Zaynab bint Jahsh (ra)
Her case was different in that, though she was married to a pious believer, they just weren’t matched for each other.
Umm Salamah (ra):
Umm Salamah (r.a.) lost her husband, Abu Salamah (r.a.). Abu Salamah had told his wife that he had heard the Prophet (s.a.w.) saying that when a Muslim is stricken with a calamity and reacts by saying a dua that Allah has commanded, Allah will reward him for that and compensate him with something better than it:
Truly, to Allah we belong and truly, to Him we shall return. O Allah, with You I seek reward for my calamity, so reward me for it and compensate me.
So when he died, Umm Salamah said this dua. She said, “When I wanted to say “and compensate me with better,” I said to myself: ‘How can I be compensated with something better than Abu Salamah?’ Then I said it, and Allah compensated me with Muhammad (ﷺ) and rewarded me for my calamity.”
Let’s look closer at what the dua is saying: she is acknowledging the fact that everything, including ourselves, belong to Allah, and so whatever Allah has taken from her, He has a right to do so, because it belongs to Him anyway.

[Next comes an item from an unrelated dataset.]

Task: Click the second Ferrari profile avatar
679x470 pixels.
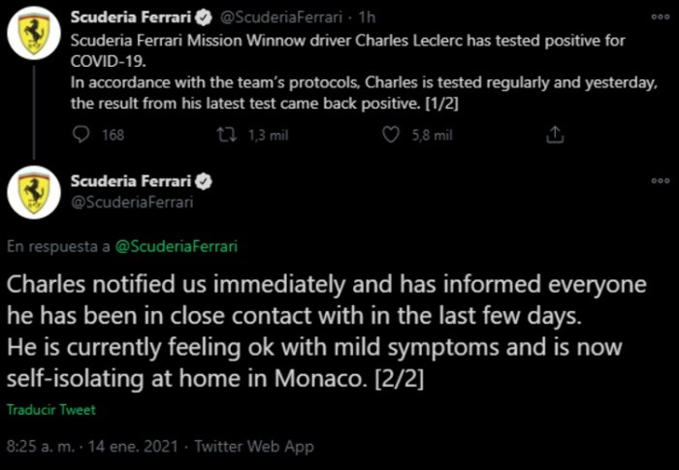Action: pyautogui.click(x=34, y=191)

All these cases of the Mothers of the Believers (radiyallahu anhunna), inspire hope in our hearts after divorce. If they could find a better husband (in fact the best), why can’t I? Although it may not seem feasible to us, like Umm Salamah, we have no idea what miracles Allah can bring into our lives.
Bio: Tabassum is a final year student of BA in Islamic Studies at Islamic Online University, and a Foundation student in Classical Arabic and Islamic Studies at al-Salam Institute. She also has a degree in Mechanical Engineering, and studies psychology by herself. She’s interested in a wide range of subjects, and writes about them at understandquran.com/blog and other blogs. Contact: firstname.lastname@example.org.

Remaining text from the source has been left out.